Wednesday, October 22, 2014

Thoughts on numeric types

Rust has fixed width integer and floating point types (`u8`, `i32`, `f64`, etc.). It also has pointer width types (`int` and `uint` for signed and unsigned integers, respectively). I want to talk a bit about when to use which type, and comment a little on the ongoing debate around the naming and use of these types.

Choosing a type


Hopefully you know whether you want an integer or a floating point number. From here on in I'll assume you want an integer, since they are the more interesting case. Hopefully you know if you need your integer to be signed or not. Then it gets interesting.

All other things being equal, you want to use the smallest integer you can for performance reasons. Programs run as fast or faster on smaller integers (especially if the larger integer has to be emulated in software, e.g., `u64` on a 32 bit machine). Furthermore, smaller integers will give smaller code.

At this point you need to think about overflow. If you pick a type which is too small for your data, then you will get overflow and usually bugs. You very rarely want overflow. Sometimes you do - if you want arithmetic modulo 2^n where n is 8, 16, 32, or 64, you can use the fixed width type and rely on overflow behaviour. Sometimes you might also want signed overflow for some bit twiddling tricks. But usually you don't want overflow.

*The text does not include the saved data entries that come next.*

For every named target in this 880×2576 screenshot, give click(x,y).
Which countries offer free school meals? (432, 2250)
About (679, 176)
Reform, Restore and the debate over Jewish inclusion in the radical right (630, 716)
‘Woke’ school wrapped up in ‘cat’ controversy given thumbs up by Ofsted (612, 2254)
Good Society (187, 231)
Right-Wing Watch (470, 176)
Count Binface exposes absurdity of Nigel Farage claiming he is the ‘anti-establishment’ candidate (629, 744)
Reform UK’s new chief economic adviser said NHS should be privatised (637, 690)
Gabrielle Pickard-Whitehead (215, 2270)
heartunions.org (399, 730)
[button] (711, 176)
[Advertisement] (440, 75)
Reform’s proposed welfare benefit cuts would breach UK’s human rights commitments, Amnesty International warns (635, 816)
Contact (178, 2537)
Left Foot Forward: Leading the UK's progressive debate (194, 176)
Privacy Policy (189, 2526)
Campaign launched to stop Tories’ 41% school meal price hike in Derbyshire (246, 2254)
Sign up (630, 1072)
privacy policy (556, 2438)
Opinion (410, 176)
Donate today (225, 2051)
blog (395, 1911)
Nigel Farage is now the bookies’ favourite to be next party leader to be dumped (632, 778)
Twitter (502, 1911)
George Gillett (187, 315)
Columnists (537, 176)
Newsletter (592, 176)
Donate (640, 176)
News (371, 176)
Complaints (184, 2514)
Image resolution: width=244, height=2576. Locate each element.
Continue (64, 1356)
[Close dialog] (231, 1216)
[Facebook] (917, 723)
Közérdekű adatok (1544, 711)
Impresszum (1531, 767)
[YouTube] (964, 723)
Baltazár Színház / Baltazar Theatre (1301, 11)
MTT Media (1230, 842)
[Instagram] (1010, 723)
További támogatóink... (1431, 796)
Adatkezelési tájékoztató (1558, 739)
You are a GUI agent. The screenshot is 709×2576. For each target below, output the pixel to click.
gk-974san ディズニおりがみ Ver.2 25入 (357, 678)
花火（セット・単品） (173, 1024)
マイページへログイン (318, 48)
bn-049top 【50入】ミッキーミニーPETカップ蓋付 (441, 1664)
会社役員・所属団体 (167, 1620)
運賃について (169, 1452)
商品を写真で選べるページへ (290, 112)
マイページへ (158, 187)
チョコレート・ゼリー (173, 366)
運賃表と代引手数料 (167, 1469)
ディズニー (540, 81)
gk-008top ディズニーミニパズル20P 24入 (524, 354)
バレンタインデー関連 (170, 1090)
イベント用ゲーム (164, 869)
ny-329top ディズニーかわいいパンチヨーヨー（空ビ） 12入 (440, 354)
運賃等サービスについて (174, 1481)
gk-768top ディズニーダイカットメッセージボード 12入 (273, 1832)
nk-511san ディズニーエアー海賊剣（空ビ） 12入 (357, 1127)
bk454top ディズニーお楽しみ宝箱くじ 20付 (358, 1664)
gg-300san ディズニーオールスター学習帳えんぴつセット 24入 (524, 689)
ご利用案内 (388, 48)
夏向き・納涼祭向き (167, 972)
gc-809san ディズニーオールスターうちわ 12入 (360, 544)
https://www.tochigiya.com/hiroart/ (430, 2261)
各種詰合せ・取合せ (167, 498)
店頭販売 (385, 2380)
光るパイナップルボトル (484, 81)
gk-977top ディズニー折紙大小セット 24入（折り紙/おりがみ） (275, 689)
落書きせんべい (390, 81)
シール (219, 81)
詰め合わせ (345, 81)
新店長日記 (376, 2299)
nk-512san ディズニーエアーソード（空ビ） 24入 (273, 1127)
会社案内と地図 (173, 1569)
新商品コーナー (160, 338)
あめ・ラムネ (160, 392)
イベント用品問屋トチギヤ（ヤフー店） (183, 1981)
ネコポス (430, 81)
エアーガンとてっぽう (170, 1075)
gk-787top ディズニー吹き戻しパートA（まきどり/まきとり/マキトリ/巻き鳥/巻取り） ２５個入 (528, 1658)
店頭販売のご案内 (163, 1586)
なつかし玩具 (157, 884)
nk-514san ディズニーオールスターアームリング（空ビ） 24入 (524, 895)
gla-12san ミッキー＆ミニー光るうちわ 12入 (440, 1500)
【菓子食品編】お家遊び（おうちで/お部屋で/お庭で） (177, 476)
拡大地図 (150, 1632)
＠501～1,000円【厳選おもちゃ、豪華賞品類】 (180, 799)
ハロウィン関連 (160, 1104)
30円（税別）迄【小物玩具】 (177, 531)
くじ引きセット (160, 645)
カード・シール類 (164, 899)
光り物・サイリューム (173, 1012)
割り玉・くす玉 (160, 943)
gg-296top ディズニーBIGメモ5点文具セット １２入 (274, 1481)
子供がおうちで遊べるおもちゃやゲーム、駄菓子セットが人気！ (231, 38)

If your data could grow to any size, you should use a type which will never overflow, such as Rust's `num::bigint::BigInt`. You might be able to do better performance-wise if you can prove that values might only overflow in certain places and/or you can cope with overflow without 'upgrading' to a wider integer type.

If, on the other hand, you choose a fixed width integer, you are asserting that the value will never exceed that size. For example, if you have an ascii character, you know it won't exceed 8 bits, so you can use `u8` (assuming you're not going to do any arithmetic which might cause overflow).

So far, so obvious. But, what are `int` and `uint` for? These types are pointer width, that means they are the same size as a pointer on the system you are compiling for. When using these types, you are asserting that a value will never grow larger than a pointer (taking into account details about the sign, etc.). This is actually quite a rare situation, the usual case is when indexing into an array, which is itself quite rare in Rust (since we prefer using an iterator).

What you should never do is think "this number is an integer, I'll use `int`". You must always consider the maximum size of the integer and thus the width of the type you'll use.

Language design issues


There are a few questions that keep coming up around numeric types - how to name the types? Which type to use as a default? What should `int`/`uint` mean?

It should be clear from the above that there are only very few situations when using `int`/`uint` is the right choice. So, it is a terrible choice for any kind of default. But what is a good choice? Well first of all, there are two meanings for 'default': the 'go to' type to represent an integer when programming (especially in tutorials and documentation), and the default when a numeric literal does not have a suffix and type inference can't infer a type. The first is a matter of recommendation and style, and the second is built-in to the compiler and language.

In general programming, you should use the right width type, as discussed above. For tutorials and documentation, it is often less clear which width is needed. We have had an unfortunate tendency to reach for `int` here because it is the most familiar and the least scary looking. I think this is wrong. We should probably use a variety of sized types so that newcomers to Rust get aquainted with the fixed width integer types and don't perpetuate the habit of using `int`.

For a long time, Rust had `int` as the default type when the compiler couldn't decide on something better. Then we got rid of the default entirely and made it a type error if no precise numeric type could be inferred. Now we have decided we should have a default again. The problem is that there is no good default. If you aren't being explicit about the width of the value, you are basically waving your hands about overflow and taking a "it'll be fine, whatever" approach, which is bad programming. There is no default choice of integer which is appropriate for that situation (except a growable integer like BigInt, but that is not an appropriate default for a systems langauge). We could go with `i64` since that is the least worst option we have in terms of overflow (and thus safety). Or we could go with `i32` since that is probably the most performant on current processors, but neither of these options are future-proof. We could use `int`, but this is wrong since it is so rare to be able to reason that you won't overflow when you have an essentially unknown width. Also, on processors with less than 32 bit pointers, it is far to easy to overflow. I suspect there is no good answer. Perhaps the best thing is to pick `i64` because "safety first".

Which brings us to naming. Perhaps `int`/`uint` are nor the best names since they suggest they should be the default types to use when they are not. Names such as `index`/`uindex`, `int_ptr`/`u_ptr`, and `size`/`usize` have been suggested. All of these are better in that they suggest the proper use for these types. They are not such nice names though, but perhaps that is OK, since we should (mostly) discourage their use. I'm not really sure where I stand on this, again I don't really like any of the options, and at the end of the day, naming is hard.